What is being asked
Starting at the line that contains "Instruction: Click Kasımpaşa's", reproduce only the lines through the end of the data, exactly, including both the first and the last; skip the pictures.
_ _ _ _ _
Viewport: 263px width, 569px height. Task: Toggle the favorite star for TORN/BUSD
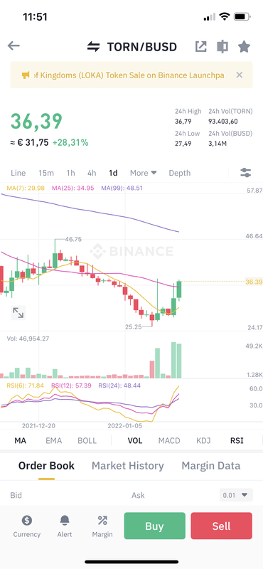coord(244,46)
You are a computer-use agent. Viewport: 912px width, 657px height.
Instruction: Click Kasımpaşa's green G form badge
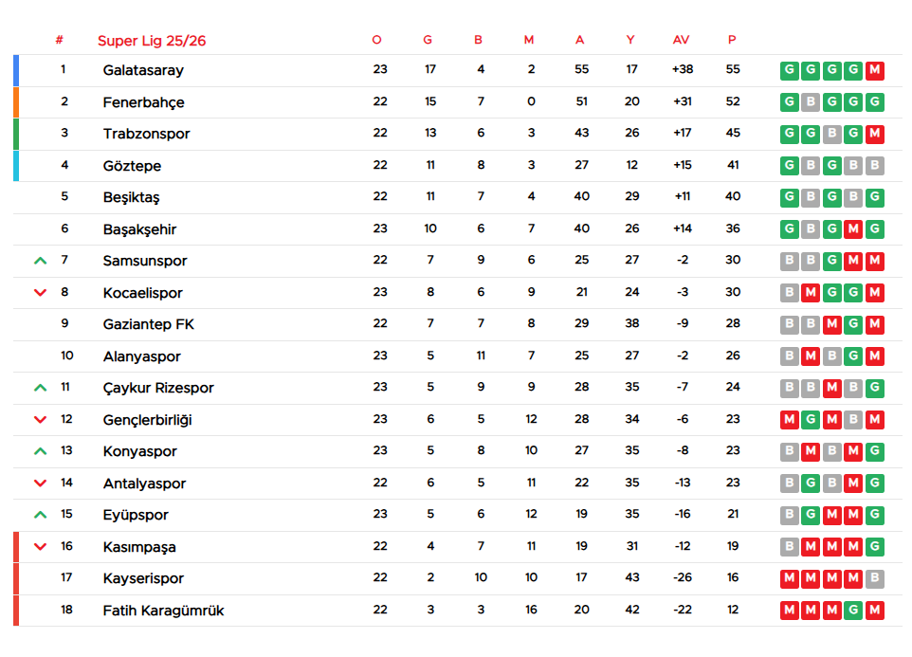(x=875, y=547)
_ _ _ _ _
Completed task
Instruction: Click Kasımpaşa's green G form badge
(x=875, y=547)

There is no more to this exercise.